Back View of the Brahma Lelare Statue with Three Pule Trees (Photo Source: Private Collection)
Not all statues, especially statues in Bali, are used as a medium for worship. For example, if a work of art represents a certain symbol, its sacredness will not be believed if it does not go through a spiritual ceremony process. Generally, the statues at T-junctions or intersections in Bali in the form of guard statues (bhuta) are erected with the aim of guarding the place to avoid traffic accidents, as well as to provide a sense of security to the people around it. The Brahma Lelare statue was built with the aim of being sacred. So there are eedan (sequence) of religious ceremonies that must be carried out completely to convey their sacredness. The eedan ceremony referred to is that you have to go through Mulang Dasar, Nanem Pendeman (pancadatu), Pengurip, Melaspas, Pasupati, and Piodalan.
Local people and even residents outside Batuan Kaler Village really respect the sacredness of this statue.
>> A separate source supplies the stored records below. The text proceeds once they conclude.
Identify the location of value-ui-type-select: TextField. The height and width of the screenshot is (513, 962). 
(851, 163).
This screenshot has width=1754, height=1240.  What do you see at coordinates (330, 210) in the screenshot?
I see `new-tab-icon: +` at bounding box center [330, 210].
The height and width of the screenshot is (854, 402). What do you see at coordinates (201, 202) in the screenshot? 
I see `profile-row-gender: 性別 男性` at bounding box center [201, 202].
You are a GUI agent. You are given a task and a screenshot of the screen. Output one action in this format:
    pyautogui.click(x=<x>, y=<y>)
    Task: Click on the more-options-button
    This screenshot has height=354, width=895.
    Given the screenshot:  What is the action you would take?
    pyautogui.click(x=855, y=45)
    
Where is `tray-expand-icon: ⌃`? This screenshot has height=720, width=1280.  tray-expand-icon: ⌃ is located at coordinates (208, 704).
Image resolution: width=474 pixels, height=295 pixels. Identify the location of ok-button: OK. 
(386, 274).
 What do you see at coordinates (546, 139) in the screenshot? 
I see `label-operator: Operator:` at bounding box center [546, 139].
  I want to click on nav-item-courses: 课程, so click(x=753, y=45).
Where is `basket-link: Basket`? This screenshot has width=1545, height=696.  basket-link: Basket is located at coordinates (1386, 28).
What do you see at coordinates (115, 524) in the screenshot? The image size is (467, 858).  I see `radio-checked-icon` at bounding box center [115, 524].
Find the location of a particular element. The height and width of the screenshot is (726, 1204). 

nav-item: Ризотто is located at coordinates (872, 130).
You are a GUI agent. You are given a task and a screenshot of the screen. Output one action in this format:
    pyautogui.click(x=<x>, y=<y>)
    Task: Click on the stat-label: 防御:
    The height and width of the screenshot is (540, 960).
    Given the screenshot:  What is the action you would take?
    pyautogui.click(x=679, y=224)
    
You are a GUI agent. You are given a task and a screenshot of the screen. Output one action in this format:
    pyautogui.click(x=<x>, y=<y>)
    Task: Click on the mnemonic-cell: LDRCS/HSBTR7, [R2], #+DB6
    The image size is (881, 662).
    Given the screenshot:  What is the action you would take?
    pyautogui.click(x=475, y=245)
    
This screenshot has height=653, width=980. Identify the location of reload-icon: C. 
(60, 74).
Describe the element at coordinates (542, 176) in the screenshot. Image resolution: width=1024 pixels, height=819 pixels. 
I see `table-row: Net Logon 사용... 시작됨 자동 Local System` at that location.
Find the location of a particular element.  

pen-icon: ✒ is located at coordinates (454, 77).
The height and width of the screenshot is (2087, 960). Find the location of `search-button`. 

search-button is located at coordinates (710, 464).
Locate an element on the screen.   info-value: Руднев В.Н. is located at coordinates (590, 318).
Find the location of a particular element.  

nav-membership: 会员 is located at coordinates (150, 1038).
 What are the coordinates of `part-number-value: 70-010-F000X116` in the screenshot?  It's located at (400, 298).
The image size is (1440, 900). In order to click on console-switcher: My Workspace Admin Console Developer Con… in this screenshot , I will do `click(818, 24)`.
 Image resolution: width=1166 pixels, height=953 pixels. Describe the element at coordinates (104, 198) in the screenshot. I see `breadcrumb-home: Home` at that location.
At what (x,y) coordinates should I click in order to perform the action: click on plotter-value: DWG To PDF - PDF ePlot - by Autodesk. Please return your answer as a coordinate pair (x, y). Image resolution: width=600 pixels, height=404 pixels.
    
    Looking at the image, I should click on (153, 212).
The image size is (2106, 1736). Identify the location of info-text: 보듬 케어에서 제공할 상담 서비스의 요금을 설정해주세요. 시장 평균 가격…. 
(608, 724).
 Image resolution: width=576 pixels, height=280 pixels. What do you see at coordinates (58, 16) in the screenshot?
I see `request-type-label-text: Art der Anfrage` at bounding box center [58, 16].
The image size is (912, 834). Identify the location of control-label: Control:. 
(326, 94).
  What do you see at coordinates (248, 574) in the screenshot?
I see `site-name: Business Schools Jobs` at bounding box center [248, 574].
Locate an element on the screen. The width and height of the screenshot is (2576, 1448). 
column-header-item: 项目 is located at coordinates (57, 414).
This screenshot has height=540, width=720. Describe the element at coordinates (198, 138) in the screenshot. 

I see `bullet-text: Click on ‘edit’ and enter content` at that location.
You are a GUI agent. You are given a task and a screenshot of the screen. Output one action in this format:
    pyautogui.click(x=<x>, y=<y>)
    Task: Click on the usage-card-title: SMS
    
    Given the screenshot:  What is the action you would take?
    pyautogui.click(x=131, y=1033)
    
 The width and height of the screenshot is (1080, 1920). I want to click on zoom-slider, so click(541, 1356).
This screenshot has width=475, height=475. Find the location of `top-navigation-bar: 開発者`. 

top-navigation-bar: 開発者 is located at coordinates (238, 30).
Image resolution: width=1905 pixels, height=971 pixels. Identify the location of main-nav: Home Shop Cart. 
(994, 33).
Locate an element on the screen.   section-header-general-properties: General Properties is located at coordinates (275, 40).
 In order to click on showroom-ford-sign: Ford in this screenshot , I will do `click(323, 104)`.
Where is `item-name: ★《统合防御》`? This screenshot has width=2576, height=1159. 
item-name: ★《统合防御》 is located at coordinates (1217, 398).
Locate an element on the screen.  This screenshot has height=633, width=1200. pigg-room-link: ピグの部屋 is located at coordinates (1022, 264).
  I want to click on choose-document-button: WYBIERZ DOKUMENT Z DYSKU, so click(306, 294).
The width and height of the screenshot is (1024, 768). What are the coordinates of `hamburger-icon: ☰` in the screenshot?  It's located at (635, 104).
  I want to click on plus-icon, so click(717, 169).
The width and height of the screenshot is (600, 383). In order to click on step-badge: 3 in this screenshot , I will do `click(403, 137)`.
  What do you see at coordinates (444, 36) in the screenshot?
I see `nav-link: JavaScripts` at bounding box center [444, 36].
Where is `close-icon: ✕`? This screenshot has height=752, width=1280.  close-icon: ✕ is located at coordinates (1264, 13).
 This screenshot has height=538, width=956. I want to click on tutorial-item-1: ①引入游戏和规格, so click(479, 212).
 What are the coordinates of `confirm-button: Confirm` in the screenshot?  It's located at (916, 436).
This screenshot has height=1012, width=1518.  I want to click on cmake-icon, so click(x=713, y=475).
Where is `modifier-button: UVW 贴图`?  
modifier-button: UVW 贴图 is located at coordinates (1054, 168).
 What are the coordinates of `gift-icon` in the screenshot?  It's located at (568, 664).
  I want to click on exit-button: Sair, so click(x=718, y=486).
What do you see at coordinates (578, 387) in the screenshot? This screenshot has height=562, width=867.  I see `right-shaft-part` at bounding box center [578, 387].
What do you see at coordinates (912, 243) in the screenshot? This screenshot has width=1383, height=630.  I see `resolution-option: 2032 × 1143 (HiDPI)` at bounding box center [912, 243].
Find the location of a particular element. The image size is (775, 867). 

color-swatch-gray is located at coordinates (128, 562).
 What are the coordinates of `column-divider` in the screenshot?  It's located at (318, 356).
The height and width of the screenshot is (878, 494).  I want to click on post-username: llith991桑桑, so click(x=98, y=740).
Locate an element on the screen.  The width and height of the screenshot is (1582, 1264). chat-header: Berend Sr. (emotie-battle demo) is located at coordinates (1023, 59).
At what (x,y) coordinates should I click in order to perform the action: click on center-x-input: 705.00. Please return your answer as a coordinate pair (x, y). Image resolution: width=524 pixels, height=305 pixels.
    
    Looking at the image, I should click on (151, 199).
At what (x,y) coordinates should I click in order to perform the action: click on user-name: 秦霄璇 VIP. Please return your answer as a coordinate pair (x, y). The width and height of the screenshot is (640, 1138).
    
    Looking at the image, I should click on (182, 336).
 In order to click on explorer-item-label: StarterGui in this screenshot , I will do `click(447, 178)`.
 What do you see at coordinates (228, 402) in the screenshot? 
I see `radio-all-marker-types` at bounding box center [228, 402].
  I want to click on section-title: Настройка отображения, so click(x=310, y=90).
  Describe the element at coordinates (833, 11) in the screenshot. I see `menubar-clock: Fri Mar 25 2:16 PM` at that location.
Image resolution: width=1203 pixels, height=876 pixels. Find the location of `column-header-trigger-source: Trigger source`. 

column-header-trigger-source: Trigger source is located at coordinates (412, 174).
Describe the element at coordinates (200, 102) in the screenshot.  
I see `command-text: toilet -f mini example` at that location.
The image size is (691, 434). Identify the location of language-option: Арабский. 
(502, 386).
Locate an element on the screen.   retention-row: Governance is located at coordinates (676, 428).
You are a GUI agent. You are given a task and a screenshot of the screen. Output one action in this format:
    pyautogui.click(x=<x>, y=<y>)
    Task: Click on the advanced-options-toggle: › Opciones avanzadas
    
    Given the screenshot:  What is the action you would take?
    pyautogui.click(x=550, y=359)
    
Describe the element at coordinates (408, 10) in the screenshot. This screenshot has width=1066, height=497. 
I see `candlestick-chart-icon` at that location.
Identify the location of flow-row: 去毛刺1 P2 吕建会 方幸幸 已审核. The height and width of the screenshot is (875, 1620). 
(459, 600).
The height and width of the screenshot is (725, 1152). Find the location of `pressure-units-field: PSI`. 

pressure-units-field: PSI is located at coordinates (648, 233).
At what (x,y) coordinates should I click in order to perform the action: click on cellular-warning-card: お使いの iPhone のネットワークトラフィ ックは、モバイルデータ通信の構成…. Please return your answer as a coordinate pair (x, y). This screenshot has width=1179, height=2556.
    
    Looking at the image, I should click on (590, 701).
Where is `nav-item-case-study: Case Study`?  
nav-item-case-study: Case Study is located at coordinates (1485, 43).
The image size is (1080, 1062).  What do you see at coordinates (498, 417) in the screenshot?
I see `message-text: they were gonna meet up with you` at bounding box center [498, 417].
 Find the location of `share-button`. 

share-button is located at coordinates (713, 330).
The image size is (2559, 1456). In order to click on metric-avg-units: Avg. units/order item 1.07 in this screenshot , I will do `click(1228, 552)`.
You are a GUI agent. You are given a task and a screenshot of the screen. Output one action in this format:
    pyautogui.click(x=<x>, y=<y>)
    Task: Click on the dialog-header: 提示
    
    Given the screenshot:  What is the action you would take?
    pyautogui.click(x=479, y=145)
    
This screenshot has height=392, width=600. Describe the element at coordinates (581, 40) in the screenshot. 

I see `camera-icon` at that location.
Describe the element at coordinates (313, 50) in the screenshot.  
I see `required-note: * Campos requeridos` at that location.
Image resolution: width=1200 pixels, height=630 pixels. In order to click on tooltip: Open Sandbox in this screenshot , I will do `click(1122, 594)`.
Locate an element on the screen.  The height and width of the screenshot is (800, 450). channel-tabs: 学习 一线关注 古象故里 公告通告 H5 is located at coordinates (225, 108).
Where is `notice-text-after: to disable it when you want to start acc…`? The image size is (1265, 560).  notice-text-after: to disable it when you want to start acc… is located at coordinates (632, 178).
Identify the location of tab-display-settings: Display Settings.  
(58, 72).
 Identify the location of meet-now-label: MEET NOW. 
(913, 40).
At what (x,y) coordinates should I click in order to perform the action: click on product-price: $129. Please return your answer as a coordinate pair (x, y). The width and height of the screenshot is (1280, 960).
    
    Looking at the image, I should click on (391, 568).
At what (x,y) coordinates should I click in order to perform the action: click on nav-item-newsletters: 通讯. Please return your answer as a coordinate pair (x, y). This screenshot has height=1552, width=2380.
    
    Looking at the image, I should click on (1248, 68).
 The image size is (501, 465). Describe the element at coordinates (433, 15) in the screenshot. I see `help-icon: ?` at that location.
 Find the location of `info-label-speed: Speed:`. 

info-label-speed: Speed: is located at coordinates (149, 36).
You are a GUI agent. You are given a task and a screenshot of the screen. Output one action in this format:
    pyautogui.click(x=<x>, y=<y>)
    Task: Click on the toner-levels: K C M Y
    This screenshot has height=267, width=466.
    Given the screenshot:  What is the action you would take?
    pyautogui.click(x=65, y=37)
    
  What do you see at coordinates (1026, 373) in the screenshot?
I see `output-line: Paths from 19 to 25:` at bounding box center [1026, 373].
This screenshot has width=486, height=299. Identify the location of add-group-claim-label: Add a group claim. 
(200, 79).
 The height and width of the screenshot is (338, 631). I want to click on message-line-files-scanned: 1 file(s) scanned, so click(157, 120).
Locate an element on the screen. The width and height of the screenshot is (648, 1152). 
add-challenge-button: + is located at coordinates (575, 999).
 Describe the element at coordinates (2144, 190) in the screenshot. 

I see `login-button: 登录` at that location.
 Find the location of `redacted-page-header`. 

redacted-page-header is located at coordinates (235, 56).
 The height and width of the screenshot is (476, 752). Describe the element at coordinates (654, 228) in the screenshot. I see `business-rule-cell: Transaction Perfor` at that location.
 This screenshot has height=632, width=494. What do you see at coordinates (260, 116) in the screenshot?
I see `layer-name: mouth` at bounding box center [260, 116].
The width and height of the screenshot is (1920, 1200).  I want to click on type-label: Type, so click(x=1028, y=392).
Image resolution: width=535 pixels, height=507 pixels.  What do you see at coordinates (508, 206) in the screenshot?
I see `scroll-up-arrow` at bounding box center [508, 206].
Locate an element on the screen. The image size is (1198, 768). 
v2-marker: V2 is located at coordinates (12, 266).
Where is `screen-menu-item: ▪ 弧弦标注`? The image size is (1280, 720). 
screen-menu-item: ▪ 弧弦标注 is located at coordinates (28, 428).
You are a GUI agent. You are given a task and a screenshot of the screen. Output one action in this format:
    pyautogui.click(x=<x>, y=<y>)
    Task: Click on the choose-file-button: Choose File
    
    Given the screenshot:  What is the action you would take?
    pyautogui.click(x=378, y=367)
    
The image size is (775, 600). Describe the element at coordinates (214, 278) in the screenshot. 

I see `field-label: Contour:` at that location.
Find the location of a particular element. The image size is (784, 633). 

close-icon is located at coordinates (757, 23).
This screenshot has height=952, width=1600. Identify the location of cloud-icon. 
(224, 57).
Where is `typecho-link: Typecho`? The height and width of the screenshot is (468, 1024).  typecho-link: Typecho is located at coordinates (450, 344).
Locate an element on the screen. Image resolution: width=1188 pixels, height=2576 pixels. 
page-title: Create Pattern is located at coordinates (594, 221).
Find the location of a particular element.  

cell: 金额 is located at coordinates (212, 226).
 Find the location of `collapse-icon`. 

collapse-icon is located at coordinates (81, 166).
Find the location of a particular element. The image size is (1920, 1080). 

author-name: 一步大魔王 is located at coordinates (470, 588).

There are quite a lot of residents outside the village who deliberately pray at the Brahma Lelare statue to ask for sons for those who have not been blessed with children. There are also several medical shamans who often pray to ask for supernatural powers to carry out their traditional treatments. Mystical stories also often occur, for example, there is the sound of a baby crying on certain days and the eyes of a statue which is believed to be able to look to the right and left.